TASK BRIEF >> Copy every one of the rows below line for line, with no changes.

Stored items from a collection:
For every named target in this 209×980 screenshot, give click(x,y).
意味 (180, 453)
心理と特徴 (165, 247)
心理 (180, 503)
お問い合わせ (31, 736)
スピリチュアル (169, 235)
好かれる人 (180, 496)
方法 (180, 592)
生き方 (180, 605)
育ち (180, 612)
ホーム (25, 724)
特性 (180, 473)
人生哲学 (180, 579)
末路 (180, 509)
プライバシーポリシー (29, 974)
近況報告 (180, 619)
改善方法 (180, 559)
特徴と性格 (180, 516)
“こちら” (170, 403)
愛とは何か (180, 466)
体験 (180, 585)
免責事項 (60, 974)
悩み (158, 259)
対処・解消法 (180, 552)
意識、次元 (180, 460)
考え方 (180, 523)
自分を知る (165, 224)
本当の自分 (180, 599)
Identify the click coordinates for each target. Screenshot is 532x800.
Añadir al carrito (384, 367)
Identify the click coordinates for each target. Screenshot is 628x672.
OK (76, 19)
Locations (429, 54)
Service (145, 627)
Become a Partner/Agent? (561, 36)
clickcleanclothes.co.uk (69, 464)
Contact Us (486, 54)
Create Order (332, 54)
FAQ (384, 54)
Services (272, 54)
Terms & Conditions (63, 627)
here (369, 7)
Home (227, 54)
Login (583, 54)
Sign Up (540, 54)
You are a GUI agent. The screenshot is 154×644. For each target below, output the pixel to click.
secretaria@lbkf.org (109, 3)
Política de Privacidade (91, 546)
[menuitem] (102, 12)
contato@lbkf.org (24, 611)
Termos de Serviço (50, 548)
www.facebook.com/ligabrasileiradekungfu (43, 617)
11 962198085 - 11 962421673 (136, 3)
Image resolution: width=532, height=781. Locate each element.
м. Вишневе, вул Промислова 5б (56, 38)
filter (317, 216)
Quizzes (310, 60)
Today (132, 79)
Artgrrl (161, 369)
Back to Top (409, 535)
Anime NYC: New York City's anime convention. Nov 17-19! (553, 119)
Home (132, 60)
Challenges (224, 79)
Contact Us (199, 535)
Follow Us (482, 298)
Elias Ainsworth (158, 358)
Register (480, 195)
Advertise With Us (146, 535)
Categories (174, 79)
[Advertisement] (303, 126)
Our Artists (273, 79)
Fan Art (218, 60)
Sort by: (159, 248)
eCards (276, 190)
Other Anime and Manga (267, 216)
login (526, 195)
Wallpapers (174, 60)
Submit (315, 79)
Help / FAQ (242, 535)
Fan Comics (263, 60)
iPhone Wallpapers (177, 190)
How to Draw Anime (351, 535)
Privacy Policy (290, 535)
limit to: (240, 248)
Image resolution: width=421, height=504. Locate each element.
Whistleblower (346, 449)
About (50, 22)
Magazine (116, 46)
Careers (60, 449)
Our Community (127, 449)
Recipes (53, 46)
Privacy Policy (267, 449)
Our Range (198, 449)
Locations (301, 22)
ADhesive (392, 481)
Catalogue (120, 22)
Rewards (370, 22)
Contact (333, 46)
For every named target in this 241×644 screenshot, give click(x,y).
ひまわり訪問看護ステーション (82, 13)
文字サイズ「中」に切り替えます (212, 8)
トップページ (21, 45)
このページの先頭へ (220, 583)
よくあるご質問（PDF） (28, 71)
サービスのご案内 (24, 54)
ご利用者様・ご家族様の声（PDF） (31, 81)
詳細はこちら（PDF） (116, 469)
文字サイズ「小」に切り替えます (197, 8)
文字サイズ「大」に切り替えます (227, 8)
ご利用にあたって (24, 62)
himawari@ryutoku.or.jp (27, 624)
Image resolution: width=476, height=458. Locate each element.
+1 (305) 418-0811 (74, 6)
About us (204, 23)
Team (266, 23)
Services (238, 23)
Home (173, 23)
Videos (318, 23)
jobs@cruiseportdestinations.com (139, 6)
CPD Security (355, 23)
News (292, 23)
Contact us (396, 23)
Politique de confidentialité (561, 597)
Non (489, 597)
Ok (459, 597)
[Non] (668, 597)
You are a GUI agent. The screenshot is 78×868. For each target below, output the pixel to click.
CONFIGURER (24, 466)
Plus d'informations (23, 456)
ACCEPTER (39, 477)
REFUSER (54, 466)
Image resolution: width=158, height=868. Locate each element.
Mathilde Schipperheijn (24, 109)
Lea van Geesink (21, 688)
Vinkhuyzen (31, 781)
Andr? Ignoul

TASK RESULT >>
For every named target in this 209×980 screenshot, give click(x,y).
意味 (180, 453)
心理と特徴 (165, 247)
心理 (180, 503)
お問い合わせ (31, 736)
スピリチュアル (169, 235)
好かれる人 (180, 496)
方法 (180, 592)
生き方 (180, 605)
育ち (180, 612)
ホーム (25, 724)
特性 (180, 473)
人生哲学 (180, 579)
末路 (180, 509)
プライバシーポリシー (29, 974)
近況報告 (180, 619)
改善方法 (180, 559)
特徴と性格 (180, 516)
“こちら” (170, 403)
愛とは何か (180, 466)
体験 (180, 585)
免責事項 (60, 974)
悩み (158, 259)
対処・解消法 (180, 552)
意識、次元 (180, 460)
考え方 (180, 523)
自分を知る (165, 224)
本当の自分 (180, 599)
Identify the click coordinates for each target. Screenshot is 532x800.
Añadir al carrito (384, 367)
Identify the click coordinates for each target. Screenshot is 628x672.
OK (76, 19)
Locations (429, 54)
Service (145, 627)
Become a Partner/Agent? (561, 36)
clickcleanclothes.co.uk (69, 464)
Contact Us (486, 54)
Create Order (332, 54)
FAQ (384, 54)
Services (272, 54)
Terms & Conditions (63, 627)
here (369, 7)
Home (227, 54)
Login (583, 54)
Sign Up (540, 54)
You are a GUI agent. The screenshot is 154×644. For each target below, output the pixel to click.
secretaria@lbkf.org (109, 3)
Política de Privacidade (91, 546)
[menuitem] (102, 12)
contato@lbkf.org (24, 611)
Termos de Serviço (50, 548)
www.facebook.com/ligabrasileiradekungfu (43, 617)
11 962198085 - 11 962421673 (136, 3)
Image resolution: width=532, height=781. Locate each element.
м. Вишневе, вул Промислова 5б (56, 38)
filter (317, 216)
Quizzes (310, 60)
Today (132, 79)
Artgrrl (161, 369)
Back to Top (409, 535)
Anime NYC: New York City's anime convention. Nov 17-19! (553, 119)
Home (132, 60)
Challenges (224, 79)
Contact Us (199, 535)
Follow Us (482, 298)
Elias Ainsworth (158, 358)
Register (480, 195)
Advertise With Us (146, 535)
Categories (174, 79)
[Advertisement] (303, 126)
Our Artists (273, 79)
Fan Art (218, 60)
Sort by: (159, 248)
eCards (276, 190)
Other Anime and Manga (267, 216)
login (526, 195)
Wallpapers (174, 60)
Submit (315, 79)
Help / FAQ (242, 535)
Fan Comics (263, 60)
iPhone Wallpapers (177, 190)
How to Draw Anime (351, 535)
Privacy Policy (290, 535)
limit to: (240, 248)
Image resolution: width=421, height=504. Locate each element.
Whistleblower (346, 449)
About (50, 22)
Magazine (116, 46)
Careers (60, 449)
Our Community (127, 449)
Recipes (53, 46)
Privacy Policy (267, 449)
Our Range (198, 449)
Locations (301, 22)
ADhesive (392, 481)
Catalogue (120, 22)
Rewards (370, 22)
Contact (333, 46)
For every named target in this 241×644 screenshot, give click(x,y).
ひまわり訪問看護ステーション (82, 13)
文字サイズ「中」に切り替えます (212, 8)
トップページ (21, 45)
このページの先頭へ (220, 583)
よくあるご質問（PDF） (28, 71)
サービスのご案内 (24, 54)
ご利用者様・ご家族様の声（PDF） (31, 81)
詳細はこちら（PDF） (116, 469)
文字サイズ「小」に切り替えます (197, 8)
文字サイズ「大」に切り替えます (227, 8)
ご利用にあたって (24, 62)
himawari@ryutoku.or.jp (27, 624)
Image resolution: width=476, height=458. Locate each element.
+1 (305) 418-0811 (74, 6)
About us (204, 23)
Team (266, 23)
Services (238, 23)
Home (173, 23)
Videos (318, 23)
jobs@cruiseportdestinations.com (139, 6)
CPD Security (355, 23)
News (292, 23)
Contact us (396, 23)
Politique de confidentialité (561, 597)
Non (489, 597)
Ok (459, 597)
[Non] (668, 597)
You are a GUI agent. The screenshot is 78×868. For each target below, output the pixel to click.
CONFIGURER (24, 466)
Plus d'informations (23, 456)
ACCEPTER (39, 477)
REFUSER (54, 466)
Image resolution: width=158, height=868. Locate each element.
Mathilde Schipperheijn (24, 109)
Lea van Geesink (21, 688)
Vinkhuyzen (31, 781)
Andr? Ignoul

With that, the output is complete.